The bitter truth of the matter is that, at the moment, Canadians cannot trust any of the political parties to address the issue of copyright in the digital era, because all of them have made it very clear they have no understanding of the nature of this new world, and no interest in it.

The only sensible way of concocting a law on intellectual property rights in the digital age is to undertake a thorough consultation with consumers and creators of digital content, and to arrive at a reasoned consensus that will satisfy most (though, inevitably, not all) of the interested parties.

This is precisely what was not done under the last Liberal government, and precisely what has not been done by the present Conservative government.

Both parties just handed the problem over to a coterie of out-of-touch policy and legal wonks, who in turn essentially just cloned the USA’s execrable Digital Millennium Copyright Act.

There seems to have been a lot less attention paid to addressing Canada’s legal needs in this area than to mollifying the Americans by echoing their bad ideas.

That is what I mean when I call the current proposed legislation cowardly.
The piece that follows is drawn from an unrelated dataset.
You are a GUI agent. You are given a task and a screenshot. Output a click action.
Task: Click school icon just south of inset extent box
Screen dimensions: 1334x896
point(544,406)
Now let me explain why I mean by calling it a threat to Canadian digital rights.

The issue is, needless to say, complex, but the key danger that needs to be focused on is on the provisions around respecting the digital rights management (DRM) methods put in place by content producers to prevent you from making unauthorized copies of their products.

Under the proposed legislation, any attempt to get around those measures — even if you are doing so for purposes of making domestic, not commercial copies — is, pure and simple, illegal and can cost you $20,000 in statutory damages.

While the law supposedly allows you, for personal use, to make copies of things — moving you new CD onto your iPod, for instance, or taping a TV show to view it later — it undermines that right by making the DRM rights of the producers trump your copying rights as a consumer.

There is no provision requiring the producers to make allowances for you to do reasonable copying.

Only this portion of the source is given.